Como professor responsável atualmente pela área de animação do curso superior do Audiovisual, sua partida tornou urgente que buscasse respostas a essa indagação. Para saber um pouco melhor quem foi Marcello Tassara, entrevistei pessoas próximas: familiares, amigos, colegas e alunos. Nessas conversas descobri que o universo familiar e o profissional do Marcello se entrecruzam de forma única e harmoniosa. Sua filha Helena nos conta das memórias de infância quando nos fins de semana levava os filhos para fazer compras, das visitas às lojas de discos – “Breno Rossi e Bruno Blois, onde ele comprava discos de música eletrônica e dodecafônica, Eric Satie, Pierre Boulez e Luciano Berio, por exemplo, enquanto eu comprava Belchior e Felipe, Martinho da Vila. Ecléticos!” –, quando cada um ganhava um LP, às papelarias, especialmente a Casa do Artista.
O tradicional passeio paulistano nunca estaria completo sem uma visita à casa Aerobras, o paraíso do aeromodelismo no centro de São Paulo, e à loja do Alfredo Lupatelli de ferromodelismo. Aliás, sua grande paixão: os trens, de verdade e de miniatura. Marcello tinha uma exímia coleção de trens e maquetes de estações em miniatura na escala N, com locomotiva a vapor e tudo. Mas o verdadeiro amor se manifestava no carinho com os filhos, amigos e sobretudo com a esposa Eda, com a qual foi casado por 60 anos, parceira apoiando seus projetos. Formada em Física, assim como o Marcello, transitava pelas humanidades, artes e ciências, em um tempo em que ainda não se ouvia a palavra transdisciplinaridade na universidade.
“Marcello, com dois Ls”, o título deste artigo, foi proposto por Maureen Bisilliat, fotojornalista com a qual colaborou em importantes projetos, mas, antes de tudo, como ela mesmo reforça, amiga da família Tassara. Maureen nos conta que sua ligação começou antes da profissão: através da sua filha Sophia conheceu o casal quando o Marcello e a Eda iam buscar os filhos na escola. Na época, quando sua filha passava os fins de semana na casa dos Tassara, a visita “não era só encontrar uma família”, pois “Sophia era influenciada pela humanidade”.

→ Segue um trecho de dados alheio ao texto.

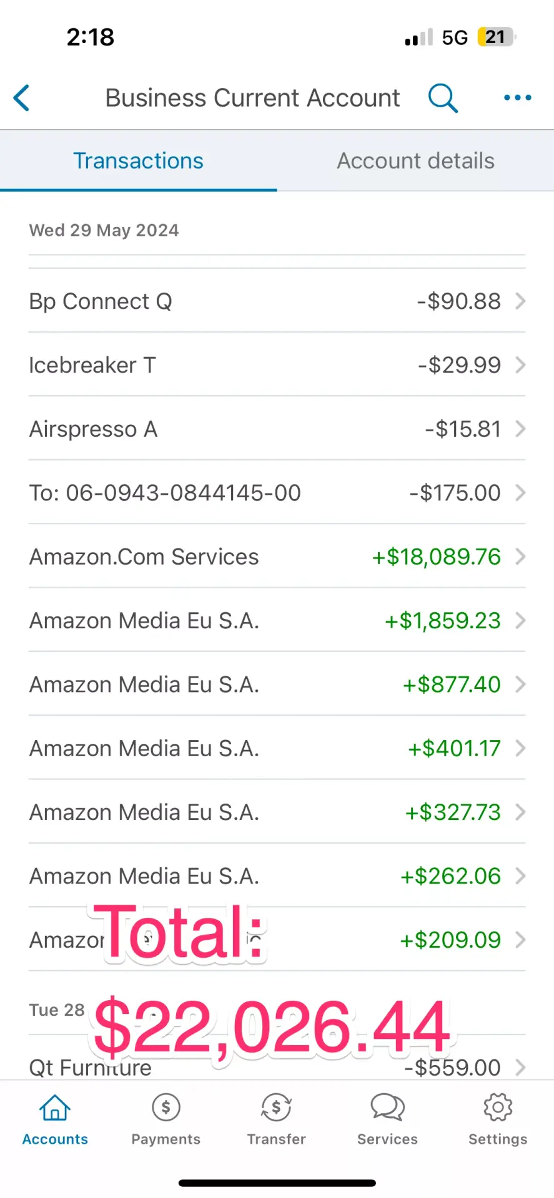This screenshot has height=1198, width=554.
Task: Select the Transactions tab
Action: click(138, 161)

É exatamente esse aspecto humano que permeia os relatos da sua história. Se, por um lado, sua profissão exigia uma precisão e conhecimento técnico, por outro, o seu caráter humanista o tornava singular, mas nunca individualista. Maureen diz que Marcello “era uma pessoa que nos dava a mais completa confiança, não no sentido de trapaça, mas alguém que você confia quando precisa ter um apoio ou discernimento”, e complementa: “Difícil falar de Marcello sem falar da Eda, eram como carne e unha, muito interessante, se estimulando em uma perpétua troca”. Sua esposa, Eda Terezinha de Oliveira Tassara, é professora titular do Instituto de Psicologia da USP e, assim como Marcello, se graduou em Física, mas não é apenas na física que seus caminhos se cruzam.

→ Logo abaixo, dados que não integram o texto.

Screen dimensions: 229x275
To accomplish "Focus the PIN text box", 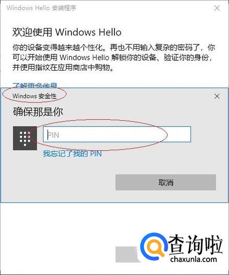I will (x=117, y=134).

Eda me conta que falar do Marcello é tão complexo, que uma amiga sugeriu que uma biografia do Marcello seria uma história da segunda metade do século XX. Seu filho Felipe recorda uma curiosidade apontada pelo tio João Sócrates, irmão de Eda, de que Marcello entrou no Brasil (ou talvez desembarcou primeiro na Argentina) em 1939, ano em que Eda nasceu. Nessa viagem ainda criança, Tassara conta que uma das suas últimas lembranças da Europa foi Barcelona bombardeada, quando ele desceu do navio e deu uma volta de táxi pela cidade com sua mãe, Mercedes. A imagem ficou registrada em sua memória até a vida adulta.
Em se falando em memórias visuais, parte de seu acervo visual se foi, consumida pelas chamas em um incêndio que atingiu sua sala na ECA/USP, dos seus trabalhos publicitários há poucos registros. Mas o que está preservado e sempre foi muito bem organizado são suas anotações e caixas onde guardava imagens. Segundo Felipe, o pai tinha uma caderneta onde anotava diligentemente os projetos publicitários: o nome do comercial e a data em que foi realizado. Havia anos da década de 1960 em que não faltava nenhum dia que não tivesse animado um filme nas produtoras de São Paulo.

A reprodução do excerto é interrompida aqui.